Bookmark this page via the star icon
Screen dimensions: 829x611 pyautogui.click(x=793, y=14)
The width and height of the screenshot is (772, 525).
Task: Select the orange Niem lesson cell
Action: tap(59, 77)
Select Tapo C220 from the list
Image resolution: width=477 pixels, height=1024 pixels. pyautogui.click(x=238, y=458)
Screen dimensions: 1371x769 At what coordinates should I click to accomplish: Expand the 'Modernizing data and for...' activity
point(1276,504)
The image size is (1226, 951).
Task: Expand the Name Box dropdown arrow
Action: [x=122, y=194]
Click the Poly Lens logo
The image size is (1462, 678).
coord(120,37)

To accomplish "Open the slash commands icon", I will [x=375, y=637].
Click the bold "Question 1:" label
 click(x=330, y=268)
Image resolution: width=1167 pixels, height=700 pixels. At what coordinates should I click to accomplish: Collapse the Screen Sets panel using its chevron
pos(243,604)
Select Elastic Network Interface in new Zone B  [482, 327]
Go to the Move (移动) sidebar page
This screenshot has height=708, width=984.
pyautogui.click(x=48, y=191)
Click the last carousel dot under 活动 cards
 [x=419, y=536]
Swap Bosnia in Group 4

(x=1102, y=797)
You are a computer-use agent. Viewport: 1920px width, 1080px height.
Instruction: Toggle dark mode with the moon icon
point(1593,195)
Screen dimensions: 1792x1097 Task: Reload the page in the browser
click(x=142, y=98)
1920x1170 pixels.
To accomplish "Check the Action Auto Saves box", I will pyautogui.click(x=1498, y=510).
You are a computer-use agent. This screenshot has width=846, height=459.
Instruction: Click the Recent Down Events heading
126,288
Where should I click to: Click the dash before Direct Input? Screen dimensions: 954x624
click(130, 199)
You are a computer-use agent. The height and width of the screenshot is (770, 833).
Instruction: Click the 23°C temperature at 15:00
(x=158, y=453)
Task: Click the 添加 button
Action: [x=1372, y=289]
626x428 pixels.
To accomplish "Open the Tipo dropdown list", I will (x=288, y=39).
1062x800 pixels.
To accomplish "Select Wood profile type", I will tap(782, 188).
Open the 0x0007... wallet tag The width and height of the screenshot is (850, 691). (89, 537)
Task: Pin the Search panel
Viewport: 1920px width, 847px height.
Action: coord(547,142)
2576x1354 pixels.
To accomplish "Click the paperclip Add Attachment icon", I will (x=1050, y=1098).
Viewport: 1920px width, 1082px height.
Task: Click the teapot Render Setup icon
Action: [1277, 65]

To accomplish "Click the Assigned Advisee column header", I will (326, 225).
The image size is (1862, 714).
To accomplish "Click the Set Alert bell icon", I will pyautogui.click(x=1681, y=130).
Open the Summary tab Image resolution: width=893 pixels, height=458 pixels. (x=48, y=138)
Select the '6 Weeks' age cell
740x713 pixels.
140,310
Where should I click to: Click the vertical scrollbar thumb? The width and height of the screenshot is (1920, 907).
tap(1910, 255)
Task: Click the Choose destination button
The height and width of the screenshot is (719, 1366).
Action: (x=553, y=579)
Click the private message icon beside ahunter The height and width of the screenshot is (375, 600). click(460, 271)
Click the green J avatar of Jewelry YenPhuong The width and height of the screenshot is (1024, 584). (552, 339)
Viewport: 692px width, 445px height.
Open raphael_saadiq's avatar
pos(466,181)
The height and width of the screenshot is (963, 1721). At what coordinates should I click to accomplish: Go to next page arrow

+===+

_İstek_:
Satırların tamamını yeniden yazın ve "Instruction" ifadesini "Command" ile değiştirin; geri kalan her şey aynen kalsın.

_Çıktı aşağıdadır_:
Bookmark this page via the star icon
Screen dimensions: 829x611 pyautogui.click(x=793, y=14)
The width and height of the screenshot is (772, 525).
Task: Select the orange Niem lesson cell
Action: tap(59, 77)
Select Tapo C220 from the list
Image resolution: width=477 pixels, height=1024 pixels. pyautogui.click(x=238, y=458)
Screen dimensions: 1371x769 At what coordinates should I click to accomplish: Expand the 'Modernizing data and for...' activity
point(1276,504)
The image size is (1226, 951).
Task: Expand the Name Box dropdown arrow
Action: [x=122, y=194]
Click the Poly Lens logo
The image size is (1462, 678).
coord(120,37)

To accomplish "Open the slash commands icon", I will [x=375, y=637].
Click the bold "Question 1:" label
 click(x=330, y=268)
Image resolution: width=1167 pixels, height=700 pixels. At what coordinates should I click to accomplish: Collapse the Screen Sets panel using its chevron
pos(243,604)
Select Elastic Network Interface in new Zone B  [482, 327]
Go to the Move (移动) sidebar page
This screenshot has height=708, width=984.
pyautogui.click(x=48, y=191)
Click the last carousel dot under 活动 cards
 [x=419, y=536]
Swap Bosnia in Group 4

(x=1102, y=797)
You are a computer-use agent. Viewport: 1920px width, 1080px height.
Command: Toggle dark mode with the moon icon
point(1593,195)
Screen dimensions: 1792x1097 Task: Reload the page in the browser
click(x=142, y=98)
1920x1170 pixels.
To accomplish "Check the Action Auto Saves box", I will pyautogui.click(x=1498, y=510).
You are a computer-use agent. This screenshot has width=846, height=459.
Command: Click the Recent Down Events heading
126,288
Where should I click to: Click the dash before Direct Input? Screen dimensions: 954x624
click(130, 199)
You are a computer-use agent. The height and width of the screenshot is (770, 833).
Command: Click the 23°C temperature at 15:00
(x=158, y=453)
Task: Click the 添加 button
Action: [x=1372, y=289]
626x428 pixels.
To accomplish "Open the Tipo dropdown list", I will (x=288, y=39).
1062x800 pixels.
To accomplish "Select Wood profile type", I will tap(782, 188).
Open the 0x0007... wallet tag The width and height of the screenshot is (850, 691). (89, 537)
Task: Pin the Search panel
Viewport: 1920px width, 847px height.
Action: coord(547,142)
2576x1354 pixels.
To accomplish "Click the paperclip Add Attachment icon", I will (x=1050, y=1098).
Viewport: 1920px width, 1082px height.
Task: Click the teapot Render Setup icon
Action: [1277, 65]

To accomplish "Click the Assigned Advisee column header", I will (326, 225).
The image size is (1862, 714).
To accomplish "Click the Set Alert bell icon", I will pyautogui.click(x=1681, y=130).
Open the Summary tab Image resolution: width=893 pixels, height=458 pixels. (x=48, y=138)
Select the '6 Weeks' age cell
740x713 pixels.
140,310
Where should I click to: Click the vertical scrollbar thumb? The width and height of the screenshot is (1920, 907).
tap(1910, 255)
Task: Click the Choose destination button
The height and width of the screenshot is (719, 1366).
Action: (x=553, y=579)
Click the private message icon beside ahunter The height and width of the screenshot is (375, 600). click(460, 271)
Click the green J avatar of Jewelry YenPhuong The width and height of the screenshot is (1024, 584). (552, 339)
Viewport: 692px width, 445px height.
Open raphael_saadiq's avatar
pos(466,181)
The height and width of the screenshot is (963, 1721). At what coordinates should I click to accomplish: Go to next page arrow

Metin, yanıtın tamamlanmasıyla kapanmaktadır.